Lego Star Wars – Especial Natal

O ano de 2020 vai certamente ficar na História, pelos piores motivos mas, agora que estamos próximos do Natal, parece-me fundamental entrar no espírito e ser mais positivo do que nunca.

Assim sendo, ao longo deste mês vou partilhar alguns filmes que captam a essência da quadra e nos fazem sorrir. Vou começar pelo Especial de Natal Lego Star Wars, produzido em parceria pela Atomic Cartoons, Grupo Lego  e a Lucasfilm Ltd e que retira clara inspiração do clássico Star Wars Special, de 1978.

A narrativa principal acompanha a aventura de Rey e BB-8, que tentam localizar um antigo templo, na esperança de encontrar algo que possa ajudar no treino de Finn e assegurar a continuidade da linhagem Jedi. Paralelamente, a bordo do Millenium Falcon, a equipa prepara-se para celebrar o Dia da Vida mas terá primeiramente que aprender uma lição importante acerca do verdadeiro espírito desta quadra.

Sem entrar em demasiados pormenores, posso adiantar que Rey encontra o templo, assim como um estranho artefacto, que lhe permite viajar no tempo e conhecer os Jedi da geração anterior. Ao bom estilo dos filmes Lego, o humor é uma constante, algo que funciona muito bem e que é complementado por um extraordinário fan service.

São inúmeras as referências ao lore do Universo Star Wars, com a inclusão de várias personagens dos filmes e das séries The Mandalorian e Clone Wars, com a ocasional narração do Mestre Yoda.

Lego Star Wars é um projecto especial, que recomendo sem hesitação e que ocupa apenas 44 minutos do vosso tempo. Tenho a certeza que no final, irão ter um sorriso resplandecente e sair com uma energia positiva que apenas a Força consegue conferir!

Bom
78%

Lego Movie 2: The Second Part

Esta sequela dá continuidade à narrativa do primeiro filme, apresentando-nos Apocalypseburg, uma visão futurista do universo Lego, em que os seus habitantes tentam sobreviver aos constantes ataques da Duplo.

Uma misteriosa personagem, de nome General Sweet Mayhem, invade a cidade e rapta cinco amigos de Emmet, dando início a uma missão de resgate que vai levar o nosso herói para o Systar System. Esta é  informação que nos é transmitida no primeiro acto e que define a premissa  para o resto do filme.

Paralelamente, tomas conhecimento que a Rainha Watevera Wa’Nabi pretende contrair matrimónio com Batman, no sentido de unificar os reinos e acabar com a Guerra. Lucy aparenta ser a única que não está convencida das intenções pacíficas da Rainha dos Duplos, algo que fica reforçado ao descobrir que existe lavagem cerebral para controlar os restantes elementos que foram raptados.

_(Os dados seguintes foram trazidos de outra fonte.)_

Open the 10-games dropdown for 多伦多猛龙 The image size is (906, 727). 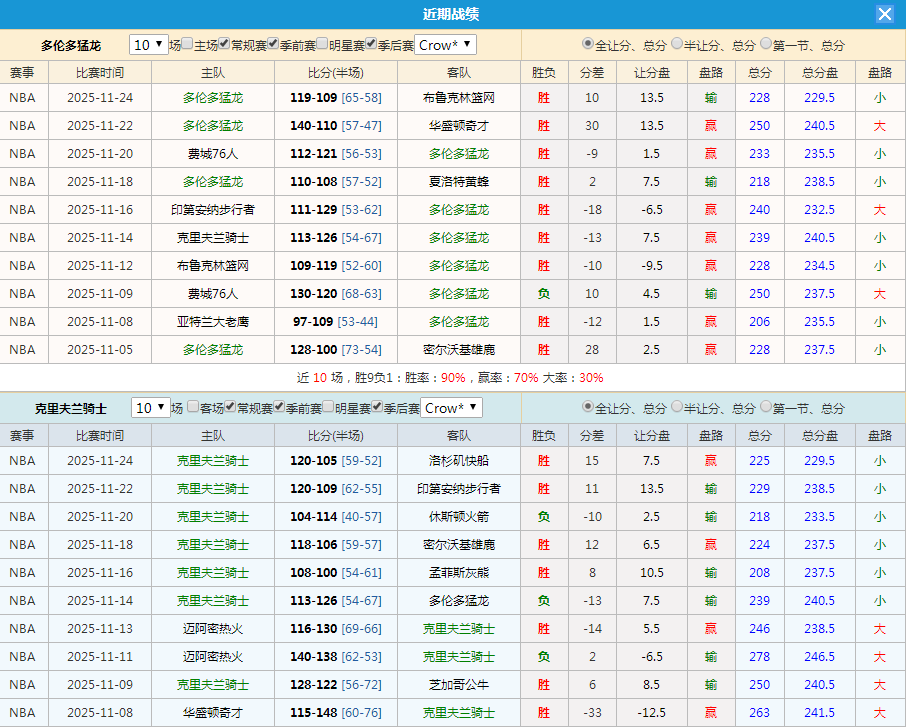click(x=148, y=44)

Emmet parte numa missão solitária rumo ao Stairgate, onde acaba por encontrar Rex Dangervest, um aventureiro intrépido que irá converter-se  no seu companheiro de viagem e numa peça fundamental para o desfecho do filme. Temos inúmeros momentos cómicos e musicais, como é habitual, mas sem nunca atingir o patamar da primeira aventura.

O conceito de evitar o Armamageddon é interessante e a adição de Sweet Mayhem, Queen Watevera Wa’Nabi e Rex Dangervest melhora a narrativa mas não é suficiente para me convencer, sobretudo no terceiro acto, em que tudo se torna terrivelmente previsível.

Dito isto, e especificamente para os fãs da saga, sugiro que invistam tempo em The Second Part.

Mediano
66%

Batman: The Killing Joke

A adaptação de Killing Joke está repleta de liberdades criativas, que no global, retiram alguma qualidade ao produto final. Quem conhece a BD vai rapidamente encontrar as diferenças mas vou tentar partilhar a minha opinião, sem entrar em pormenores da narrativa.

Batman partilha com Batgirl o papel principal deste filme, numa narrativa focada na origem de Barbara Gordon. Vamos acompanhar a sua evolução enquanto heroína, assim como as suas fraquezas e receios, que serão exploradas pelo inevitável Joker.

Como habitualmente, a interpretação de Kevin Conroy (Batman) e Mark Hamill (Joker), são soberbas, mas apraz-me igualmente registrar Tara Strong (Batgirl) e Ray Wise (Comissário Gordon).

Este filme ficou envolto em alguma polémica, sobretudo na forma como Joker e Batgirl são retratados, com claras diferenças de comportamento face à história original.

Está longe de ser o meu filme preferido de Batman, embora seja uma das minhas BD de eleição, mas existe muito para apreciar nesta adaptação.

Em território nacional, recomendo o stream na HBO Portugal, que disponibiliza o trial gratuito de um mês.